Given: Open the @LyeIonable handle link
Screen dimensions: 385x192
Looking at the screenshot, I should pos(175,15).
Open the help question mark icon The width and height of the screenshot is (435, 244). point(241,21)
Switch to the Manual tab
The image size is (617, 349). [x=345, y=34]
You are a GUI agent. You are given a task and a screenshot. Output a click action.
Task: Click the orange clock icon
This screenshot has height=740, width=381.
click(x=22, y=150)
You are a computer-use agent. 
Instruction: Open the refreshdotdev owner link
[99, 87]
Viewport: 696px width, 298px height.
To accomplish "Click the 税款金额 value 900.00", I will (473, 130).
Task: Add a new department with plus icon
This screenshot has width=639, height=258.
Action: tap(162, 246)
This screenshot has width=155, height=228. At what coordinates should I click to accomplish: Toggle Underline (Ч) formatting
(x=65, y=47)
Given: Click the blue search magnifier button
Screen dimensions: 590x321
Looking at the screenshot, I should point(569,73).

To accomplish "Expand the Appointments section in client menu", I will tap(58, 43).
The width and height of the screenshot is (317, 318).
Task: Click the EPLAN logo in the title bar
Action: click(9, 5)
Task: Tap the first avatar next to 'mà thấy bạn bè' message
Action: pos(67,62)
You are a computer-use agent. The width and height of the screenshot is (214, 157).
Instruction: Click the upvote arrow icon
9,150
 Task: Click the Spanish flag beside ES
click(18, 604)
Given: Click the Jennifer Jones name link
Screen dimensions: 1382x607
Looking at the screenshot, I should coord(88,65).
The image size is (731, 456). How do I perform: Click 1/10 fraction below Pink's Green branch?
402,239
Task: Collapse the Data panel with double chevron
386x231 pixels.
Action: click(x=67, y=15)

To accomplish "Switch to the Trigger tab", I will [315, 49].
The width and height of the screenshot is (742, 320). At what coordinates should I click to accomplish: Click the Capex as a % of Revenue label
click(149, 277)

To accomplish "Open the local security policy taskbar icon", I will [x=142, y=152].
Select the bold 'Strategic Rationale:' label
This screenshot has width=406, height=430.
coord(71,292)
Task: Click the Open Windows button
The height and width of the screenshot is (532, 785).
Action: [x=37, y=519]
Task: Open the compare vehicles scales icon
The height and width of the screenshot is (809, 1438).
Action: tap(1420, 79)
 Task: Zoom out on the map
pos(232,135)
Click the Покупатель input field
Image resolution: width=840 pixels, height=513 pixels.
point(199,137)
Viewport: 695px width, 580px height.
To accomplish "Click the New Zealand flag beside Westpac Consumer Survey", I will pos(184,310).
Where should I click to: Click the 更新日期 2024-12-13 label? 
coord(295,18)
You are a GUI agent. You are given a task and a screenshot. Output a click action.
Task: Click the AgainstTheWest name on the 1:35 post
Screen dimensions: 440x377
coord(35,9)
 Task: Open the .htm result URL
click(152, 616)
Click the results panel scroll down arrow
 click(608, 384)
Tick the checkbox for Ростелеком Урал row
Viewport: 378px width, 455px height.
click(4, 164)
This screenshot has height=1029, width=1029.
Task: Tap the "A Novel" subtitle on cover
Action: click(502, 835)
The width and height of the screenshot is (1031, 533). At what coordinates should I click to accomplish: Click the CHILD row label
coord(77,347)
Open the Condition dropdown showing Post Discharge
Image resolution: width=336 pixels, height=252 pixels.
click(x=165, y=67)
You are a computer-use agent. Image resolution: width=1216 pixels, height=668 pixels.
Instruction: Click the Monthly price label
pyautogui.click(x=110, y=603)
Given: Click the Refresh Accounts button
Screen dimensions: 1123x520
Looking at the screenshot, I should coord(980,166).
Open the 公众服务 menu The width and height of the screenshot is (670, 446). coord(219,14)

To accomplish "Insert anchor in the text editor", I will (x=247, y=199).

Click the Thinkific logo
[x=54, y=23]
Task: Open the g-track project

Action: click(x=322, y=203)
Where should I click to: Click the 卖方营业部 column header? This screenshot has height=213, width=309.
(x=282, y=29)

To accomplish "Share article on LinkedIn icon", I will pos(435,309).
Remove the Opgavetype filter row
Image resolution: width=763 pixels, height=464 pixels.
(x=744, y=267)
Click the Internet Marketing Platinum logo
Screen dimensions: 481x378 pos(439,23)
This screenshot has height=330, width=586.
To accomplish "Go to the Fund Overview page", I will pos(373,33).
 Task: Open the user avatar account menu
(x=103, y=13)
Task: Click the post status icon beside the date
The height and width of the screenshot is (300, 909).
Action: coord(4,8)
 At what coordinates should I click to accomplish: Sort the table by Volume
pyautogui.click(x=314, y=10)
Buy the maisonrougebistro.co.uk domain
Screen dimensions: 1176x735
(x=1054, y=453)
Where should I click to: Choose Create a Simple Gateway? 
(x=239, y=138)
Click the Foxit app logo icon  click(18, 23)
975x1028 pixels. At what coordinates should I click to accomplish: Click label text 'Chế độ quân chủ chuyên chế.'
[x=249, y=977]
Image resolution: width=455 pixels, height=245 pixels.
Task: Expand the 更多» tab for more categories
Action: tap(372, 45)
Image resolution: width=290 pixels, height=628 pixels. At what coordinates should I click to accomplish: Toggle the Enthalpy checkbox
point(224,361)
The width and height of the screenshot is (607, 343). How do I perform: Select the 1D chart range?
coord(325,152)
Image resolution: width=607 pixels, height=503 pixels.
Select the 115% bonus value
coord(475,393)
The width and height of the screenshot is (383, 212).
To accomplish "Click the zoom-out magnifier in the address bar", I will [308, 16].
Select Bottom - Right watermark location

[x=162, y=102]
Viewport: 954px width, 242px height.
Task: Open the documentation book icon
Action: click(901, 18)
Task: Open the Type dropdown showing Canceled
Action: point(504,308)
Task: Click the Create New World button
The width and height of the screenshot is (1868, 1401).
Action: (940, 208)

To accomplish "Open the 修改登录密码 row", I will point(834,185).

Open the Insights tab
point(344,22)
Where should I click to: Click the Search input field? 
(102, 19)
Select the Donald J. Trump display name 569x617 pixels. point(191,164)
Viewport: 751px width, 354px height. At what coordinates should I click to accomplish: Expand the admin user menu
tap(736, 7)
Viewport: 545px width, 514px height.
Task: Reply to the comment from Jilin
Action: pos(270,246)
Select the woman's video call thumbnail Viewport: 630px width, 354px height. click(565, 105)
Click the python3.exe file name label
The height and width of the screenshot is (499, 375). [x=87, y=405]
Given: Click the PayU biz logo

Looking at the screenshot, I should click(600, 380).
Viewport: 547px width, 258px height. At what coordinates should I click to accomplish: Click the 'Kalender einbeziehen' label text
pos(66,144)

----

#### [Prompt]
Return all lines of the material above in which the word "magnifier" occurs.

#### [Answer to this problem]
Given: Click the blue search magnifier button
To accomplish "Click the zoom-out magnifier in the address bar", I will [308, 16].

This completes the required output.